Scraping a Wikipedia table using Python

A colleague of mine tests a product that helps big brands target and engage Hispanic customers in the US. As you can imagine, they use a lot of survey data as well as openly available data to build the analytics in their product. We do test the accuracy of the underlying algorithms. But the algorithms used are only going to be as good the underlying data itself. So, a big and often ignored challenge for testing such applications is the verifying the validity of the underlying data itself.

I set out to see if I could help in this regard. We could make sure the Hispanic and Latino population data displayed in the application was somewhat similar to the most recent census data available. This page on Wikipedia had the data I wanted. The rest of this post outlines the two methods I used to scrape the Wikipedia table using Python.


Why this post?

As testers, we sometimes need real (or realistic) data for testing. But it is really hard to find data in the format you need. Often, we need to go to the websites such as Wikipedia , extract the data and then do the formatting we need. Wikipedia tables have proven to be an excellent source of data for us. So I thought I would share a couple of methods to scrape Wikipedia tables using Python.


Overview

Generally speaking, there are two basic tasks for scraping table data from a web page. First, get the HTML source. Second, parse the HTML to locate the table data. The key to scraping is looking at the HTML, understanding the page structure and figuring out how you want to pull the data.

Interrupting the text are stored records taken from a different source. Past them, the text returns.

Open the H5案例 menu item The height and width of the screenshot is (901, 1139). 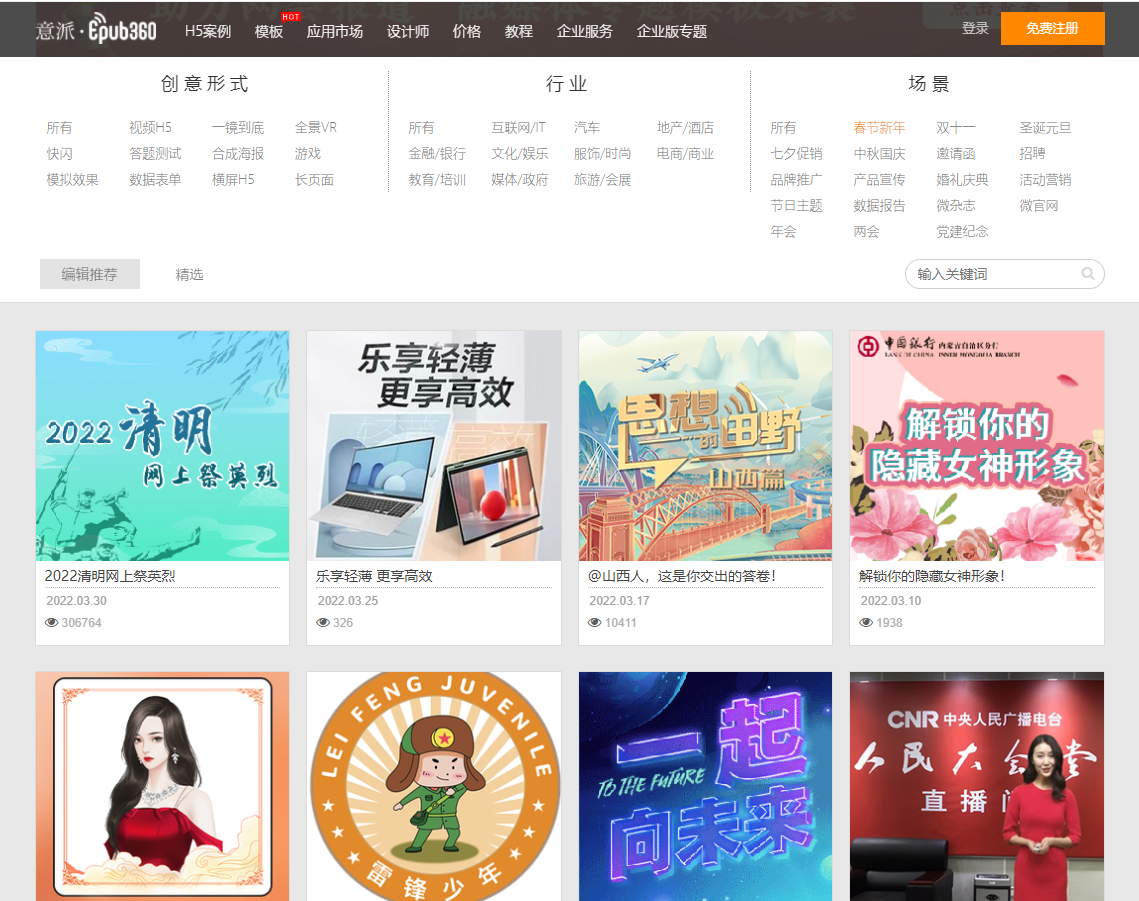pos(208,31)

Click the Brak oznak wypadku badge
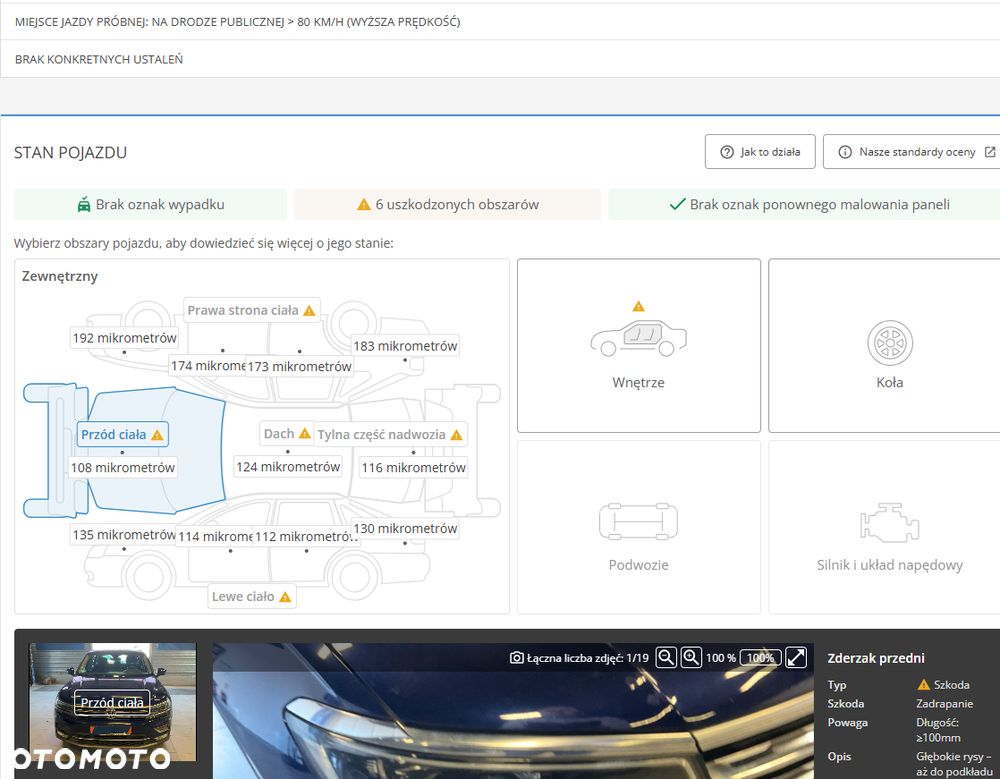click(151, 204)
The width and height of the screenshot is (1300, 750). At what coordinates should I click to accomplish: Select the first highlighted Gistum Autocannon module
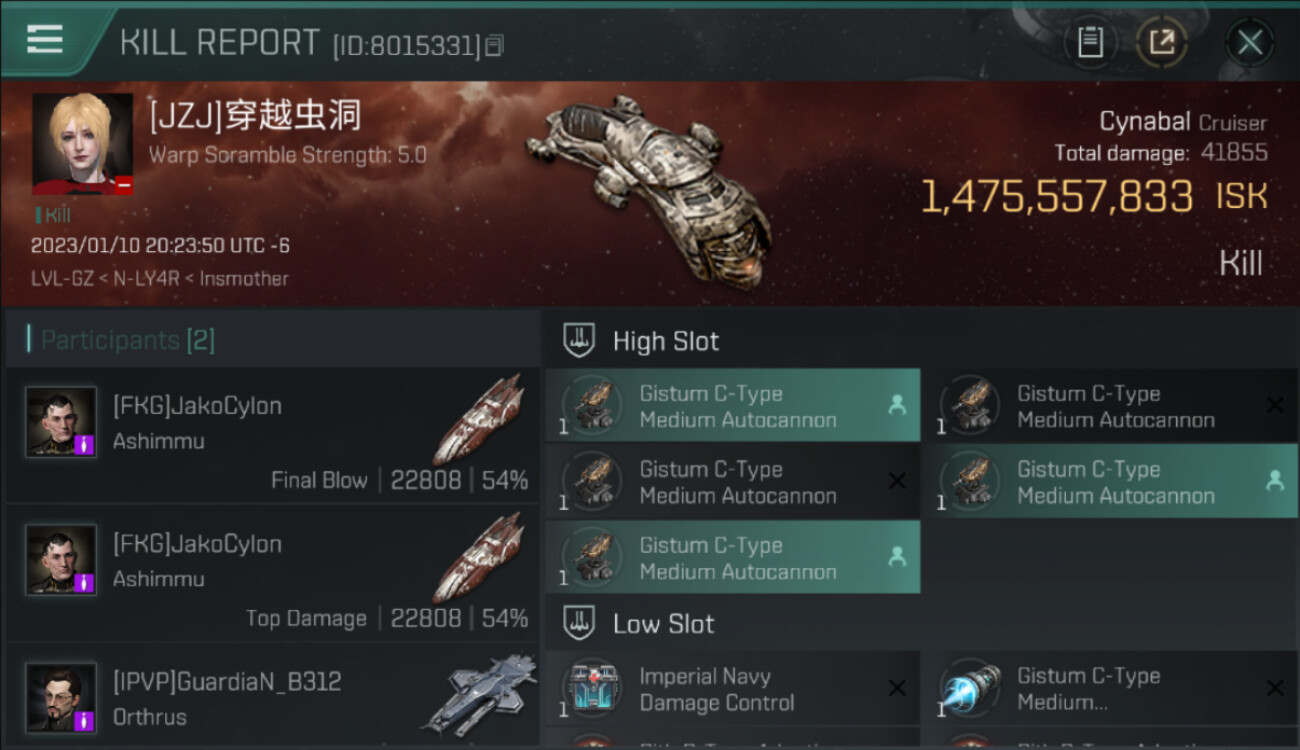[732, 405]
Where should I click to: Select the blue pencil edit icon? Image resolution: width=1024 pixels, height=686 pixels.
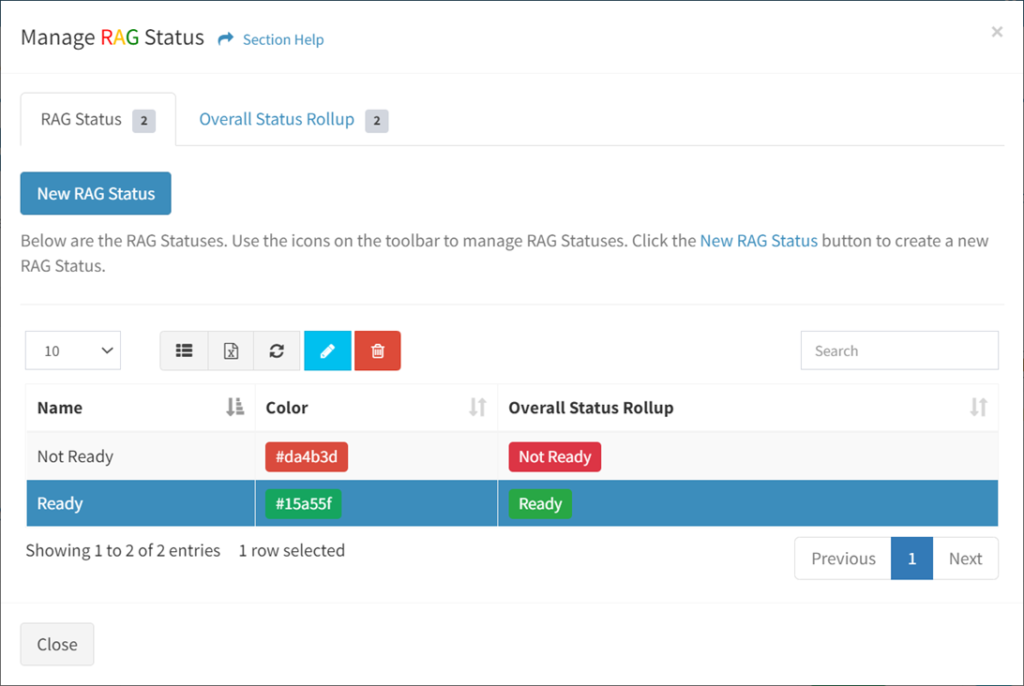[327, 350]
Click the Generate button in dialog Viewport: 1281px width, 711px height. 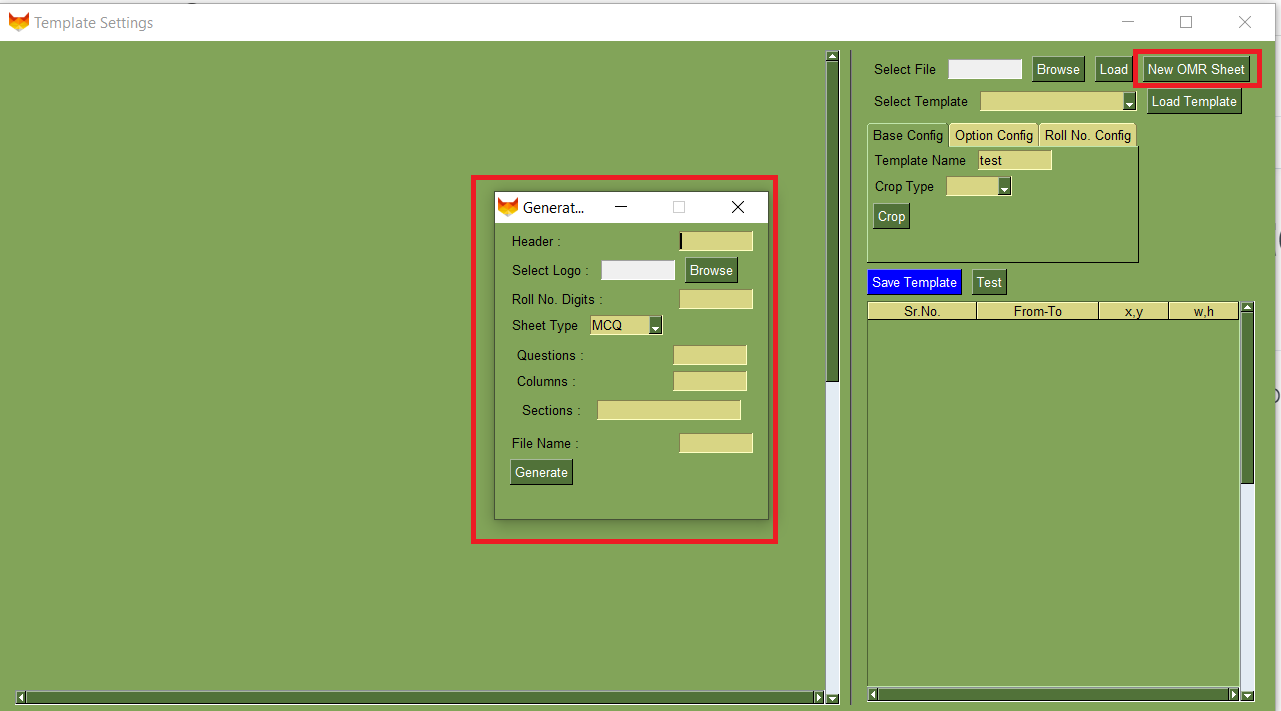coord(541,472)
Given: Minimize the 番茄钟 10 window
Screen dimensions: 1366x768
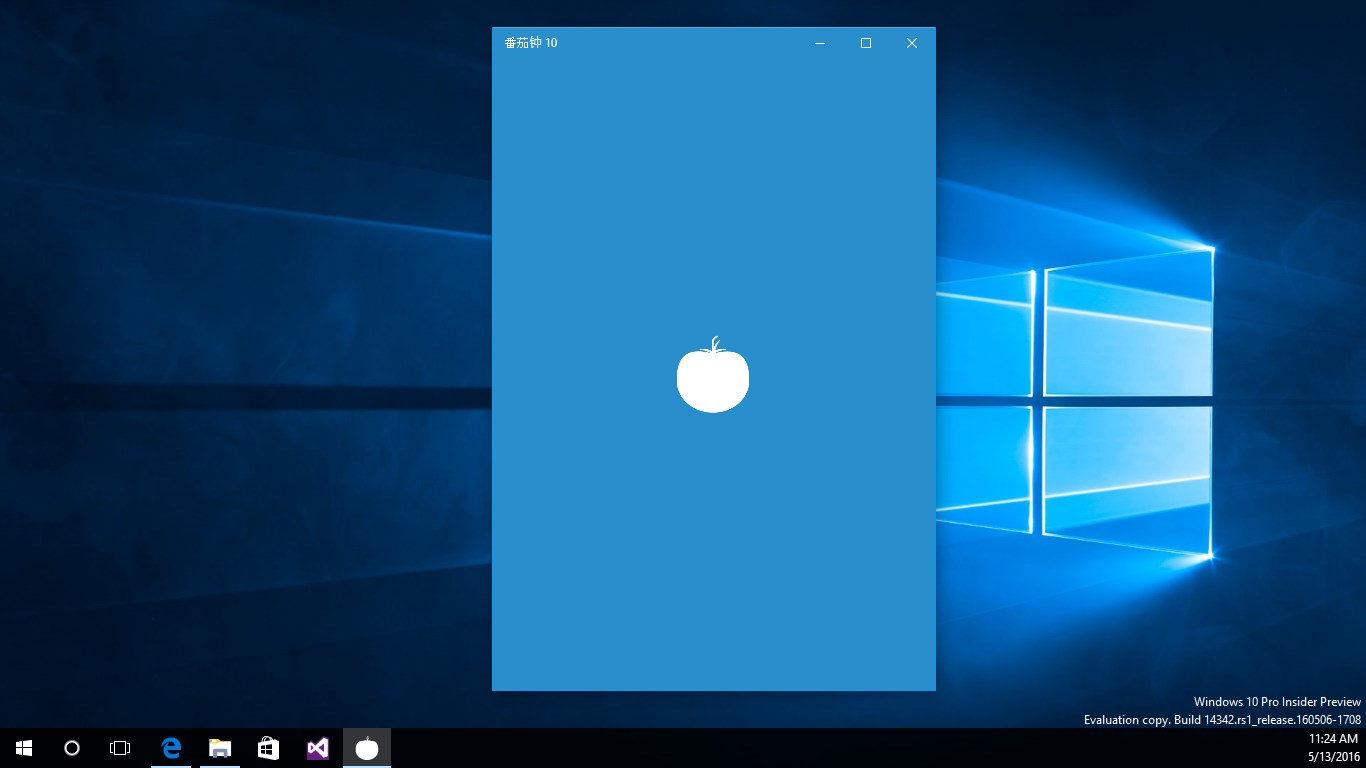Looking at the screenshot, I should [819, 43].
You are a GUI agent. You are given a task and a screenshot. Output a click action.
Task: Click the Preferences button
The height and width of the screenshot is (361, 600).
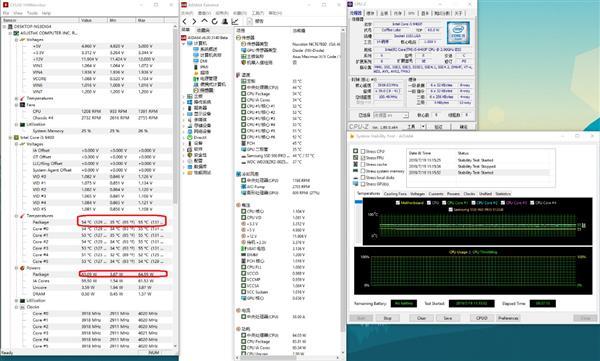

We are going to scrape the table data (image below) from the Wikipedia web page for Hispanic and Latino population in USA. This data includes States/Territory, population growth percentage details etc.,

List of U.S. states by Hispanic and Latino population


Now that we know where our data is, we can start our coding. In this post I will show two methods to scrape the data:
a) Method 1: Use Wikipedia module and BeautifulSoup
b) Method 2: Use Pandas library

Note: If you have the option, I recommend the Pandas library because I found it magical!


Method 1: Use Wikipedia module and BeautifulSoup

Wikipedia module has functions for searching Wikipedia, getting article summaries, getting data like links and images from a page, and more. However, we couldn’t find a way to scrape table data using Wikipedia library. That’s why we used the Wikipedia module in combination with BeautifulSoup.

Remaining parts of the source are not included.